Needless to say, a poisoned cat should never be left alone. It is important that there is a person monitoring your progress at all times.

How is poisoning in cats treated?

The treatment of poisoning in cats depends on the type of poison that it contacted the pet.

In some cases, when the vet knows the venom exactly, an antidote can be given, but not all types of venom have an antidote. If the source of poisoning is uncertain, or there is no antidote, treatment consists of maintaining normal organ function until the substance has been eliminated from the body.

Possible treatment options include:

  • Administration of ethanol (in cases of antifreeze poisoning)
  • Fluid therapy (to help flush the toxin from the body)
  • Muscle relaxants (to control tremors)
  • Anticonvulsant medication
  • Induction of vomiting
  • Activated charcoal (decreases the absorption of poison in the body and prevents corrosion of the esophagus in case of inducing vomiting)

The prognosis for poisoned cats that receive early treatment is much better than that of late-treated cats.

How long does it take for a poisoned cat to recover?

Recovery from poisoning in cats is highly dependent on the time elapsed between the event and the start of treatment.
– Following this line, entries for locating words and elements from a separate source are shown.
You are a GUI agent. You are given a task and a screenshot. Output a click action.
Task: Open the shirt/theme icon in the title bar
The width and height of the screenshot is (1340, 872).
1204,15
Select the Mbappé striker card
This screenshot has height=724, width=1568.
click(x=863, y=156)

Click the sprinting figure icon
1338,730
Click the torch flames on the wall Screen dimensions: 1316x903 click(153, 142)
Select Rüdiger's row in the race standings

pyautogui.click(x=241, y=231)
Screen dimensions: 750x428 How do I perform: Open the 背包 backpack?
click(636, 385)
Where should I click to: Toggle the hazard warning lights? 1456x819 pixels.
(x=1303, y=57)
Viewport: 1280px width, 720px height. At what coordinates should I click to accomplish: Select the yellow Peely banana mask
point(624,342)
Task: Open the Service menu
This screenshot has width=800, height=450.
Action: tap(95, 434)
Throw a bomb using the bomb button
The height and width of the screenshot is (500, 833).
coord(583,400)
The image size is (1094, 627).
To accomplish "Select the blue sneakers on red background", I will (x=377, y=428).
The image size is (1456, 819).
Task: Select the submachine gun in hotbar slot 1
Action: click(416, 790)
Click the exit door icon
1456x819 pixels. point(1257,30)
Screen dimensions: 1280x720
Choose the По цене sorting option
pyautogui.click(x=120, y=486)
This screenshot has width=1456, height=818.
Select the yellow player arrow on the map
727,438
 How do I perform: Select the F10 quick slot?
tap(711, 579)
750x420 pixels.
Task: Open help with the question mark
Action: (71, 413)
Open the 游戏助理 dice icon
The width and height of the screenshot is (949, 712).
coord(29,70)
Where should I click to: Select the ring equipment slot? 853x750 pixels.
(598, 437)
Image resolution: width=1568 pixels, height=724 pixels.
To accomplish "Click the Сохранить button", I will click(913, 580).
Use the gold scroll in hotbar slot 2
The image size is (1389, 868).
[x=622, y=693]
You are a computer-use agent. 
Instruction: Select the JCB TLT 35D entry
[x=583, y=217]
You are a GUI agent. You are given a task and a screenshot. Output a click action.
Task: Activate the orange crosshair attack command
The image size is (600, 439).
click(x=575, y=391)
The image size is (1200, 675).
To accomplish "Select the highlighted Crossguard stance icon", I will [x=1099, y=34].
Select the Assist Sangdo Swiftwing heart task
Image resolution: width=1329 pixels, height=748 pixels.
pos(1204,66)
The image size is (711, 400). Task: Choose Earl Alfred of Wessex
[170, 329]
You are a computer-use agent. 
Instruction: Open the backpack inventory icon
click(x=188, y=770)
The faster you get medical attention, the better the chances of recovery and being free from sequelae. Most of the poisoned kittens that are cared for quickly return to their normal state in a short time.

Cats are sometimes less likely to recover from poisoning than dogs, experts warn. This is due to the following factors:

  • Size. Being smaller animals, even a small dose of poison can be fatal.
  • Detoxification mechanisms. Cats process chemicals differently. In some situations, your body is not able to remove toxic substances safely.
  • Outdoor life. The adventurous lifestyle of many domestic cats prevents their owners from knowing where they have been poisoned or what the source of the poison is.
  • The fact that cats spend much of their time grooming their fur makes them more prone to ingesting all kinds of substances.

How to prevent a cat from being poisoned?

Completely preventing poisoning in cats is nearly impossible, but you can always take some steps at home to minimize this risk. For example:

  • Reduce the amount of chemicals, both inside and outside the home.
  • Keep stored cleaning/grooming products out of the cat’s reach. This can be on a closed shelf that the pet can never access. In case of having problematic containers in sight, make sure that they are hermetically covered.
  • Keep medications in high, closed cabinets.
  • Choose ornamental plants that are safe for households with cats.
  • Do not leave poisonous human food for cats within the reach of the pet.
  • Prevent the cat from leaving the house or property. Do not let him wander around the neighborhood or other people’s balconies and gardens.